So let me tell you.  It is very similar to kleptomania.  It's a disorder where people feel the urge to not pick up their dog's poop and get a thrill from secretly committing this crime and getting away from it!  I mean why else would they just not pick up their dog's shit?  The usual excuse is they forgot to grab a plastic bag for such an occasion.  Here I present the evidence that it is just a lie, and that they are really going after that thrive of being caught for not picking up the dog poop. 

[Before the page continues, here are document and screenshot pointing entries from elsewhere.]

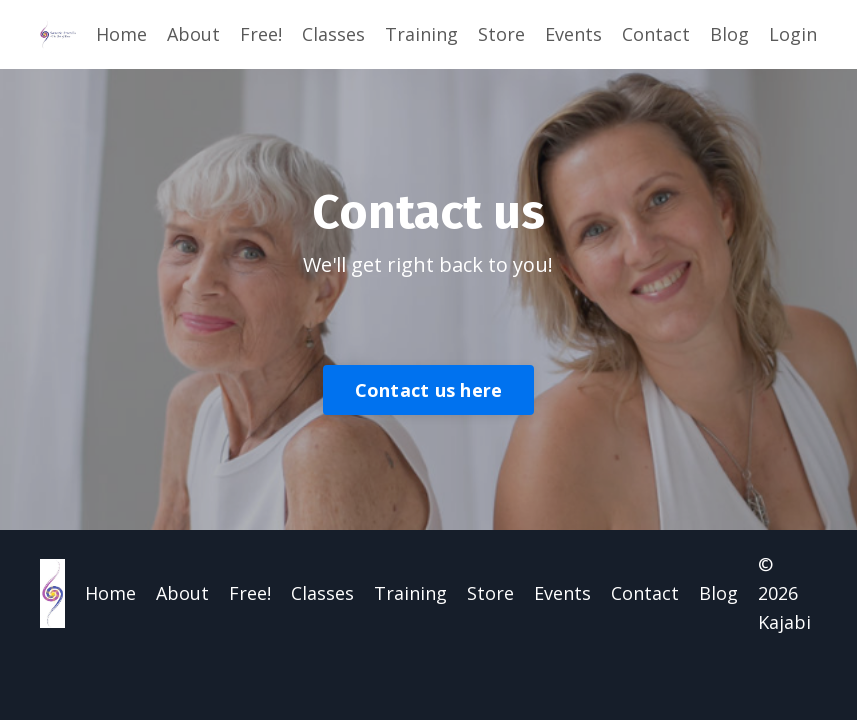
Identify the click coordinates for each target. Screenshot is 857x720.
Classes (333, 34)
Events (573, 34)
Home (121, 34)
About (193, 34)
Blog (729, 34)
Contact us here (429, 390)
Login (793, 34)
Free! (261, 34)
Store (501, 34)
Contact (656, 34)
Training (421, 34)
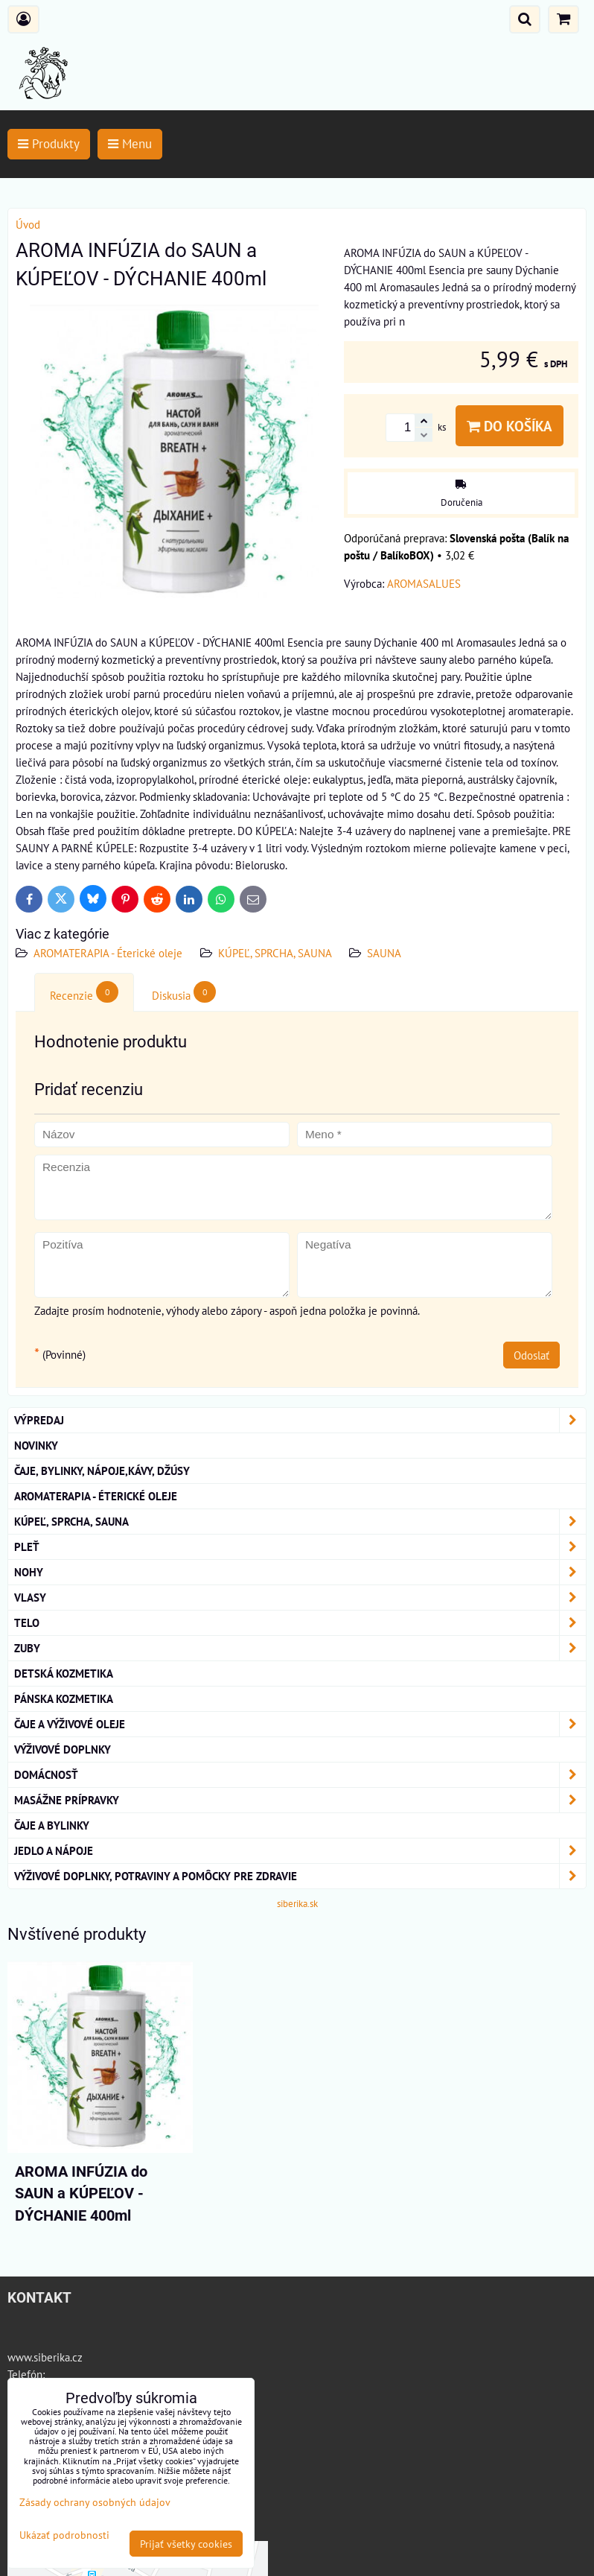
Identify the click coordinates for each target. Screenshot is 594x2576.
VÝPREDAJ (300, 1420)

You see this nice looking garbage can with all these free doggie poopie bags dangling on the side?  They are everywhere in my town.  They are also situated about every 20 steps along the river trail that loops around the town.  So even if someone forgets their special plastic bag, there are thousands of them along the trail free for you to use.  Yet I see dog poop EVERYWHERE!  I mean I understand about the runny ones that you can't possible pick up, but these are as huge as one of those giant wieners.  So really, you can't even say I don't know where my dog just shitted.  People!  Pick up your dog's shit already.  Unless you have a doctor's note saying you suffer from KSDmania, I will so take a photo of you evil poop scatterers and hand them over to the police so they can fine you and send you to do a whole year of community service in which you are ordered to pick up all the scattered dog shit along the town trail.

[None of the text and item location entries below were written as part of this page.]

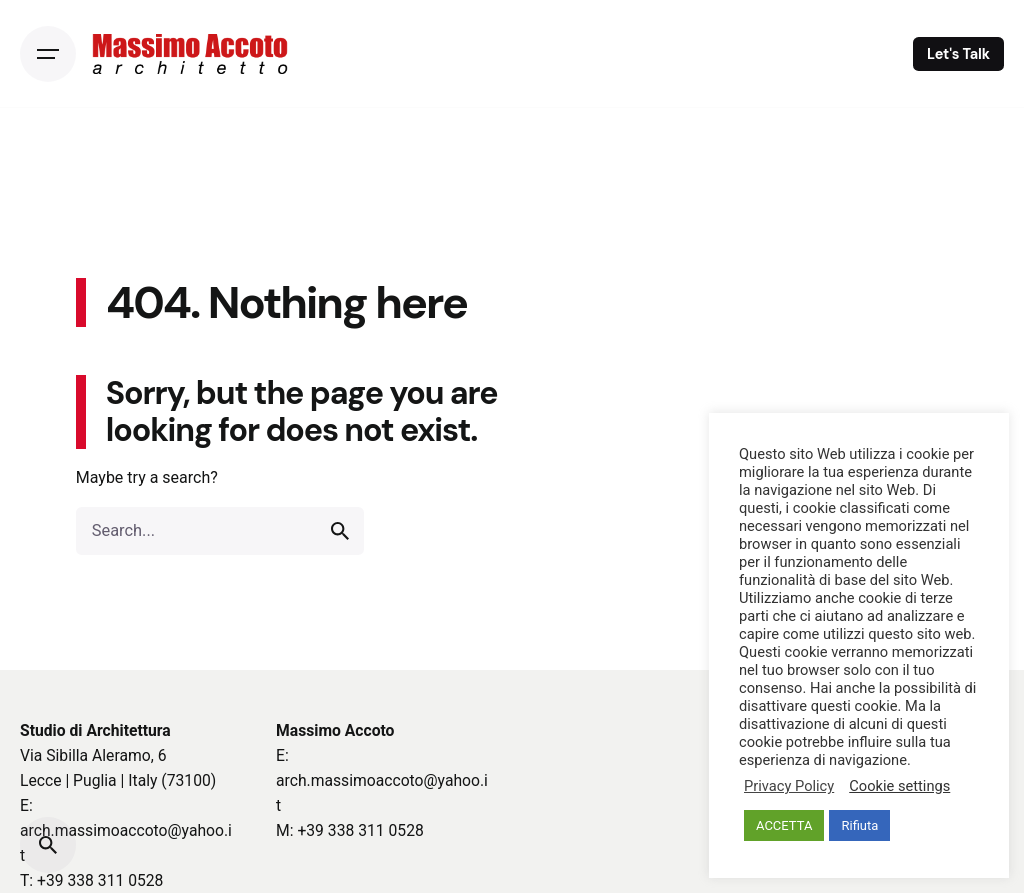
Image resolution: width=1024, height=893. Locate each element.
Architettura (128, 730)
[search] (340, 531)
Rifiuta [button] (859, 825)
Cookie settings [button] (899, 786)
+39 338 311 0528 (100, 880)
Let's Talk (958, 54)
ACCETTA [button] (784, 825)
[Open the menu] (48, 54)
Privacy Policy (789, 786)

Note: Kyonskatadiasporamania isn't really a real disorder (but it should be and it's okay that I don't get this disorder named after me but I so totally should get the honor to name it)  Kyon skata diaspora actually means dog shit scatterer in Greek...or what I translated with Google translate.

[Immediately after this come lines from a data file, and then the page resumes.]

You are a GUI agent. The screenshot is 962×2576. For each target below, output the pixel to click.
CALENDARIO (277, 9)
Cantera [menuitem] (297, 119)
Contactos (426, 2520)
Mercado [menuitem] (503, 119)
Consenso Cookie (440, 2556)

As for this week's wrap up (phew...I made it through another week):

1) I have just started our packing for the move which will take place this Wednesday.
2) I have invented a new game that I play with my puppy.  It's called "Kill The Mop" game where I fling the mop around and he chases after it like a wolf leaping for that fluffy bunny on the run.

Things I saw this week that I would love to share with everyone!! 

1) One of my macho friends posted this on his facebook page the other day.  True.  But there is a clause that I immediately thought of (and found a photo of).

 But when you are home, you better concern yourself with the opinions of your lioness (unless you want to be one sorry lion).

2) Guess how old this woman is?  49!!!!  Apparently the dermatologists have performed test on her skin-age and confirmed that she has the skin of an 18 year old (she has a killer body too by the way).  For those who are interested in finding out her beauty regimen, check in tomorrow (or when I can get my internet access again after the move).  I'll give you a hint.  It has to do with worms.

3) So apparently mermaid lines are all the rage according to the richter scale for guy sexiness in Asian culture. What are mermaid lines?  They are the two red lines in the diagram below.  For guys who want these "sexy" lines, you would have to workout like a crazy Olympic athlete to get them.  That or you can just leave the overachieving to the Asians (afterall the Asian guys do need an edge since the scientific community has scarred their credibility with the smallest dick amongst all the races).



4) Bunny sets a great example for guys who are dealing with their girls' period issues.  He brought home my favorite Vanilla cream soda and cheeseburger.  In exchange, no crankiness from me and three dozens of cinnamon buns were made to honor of his good hubbiness.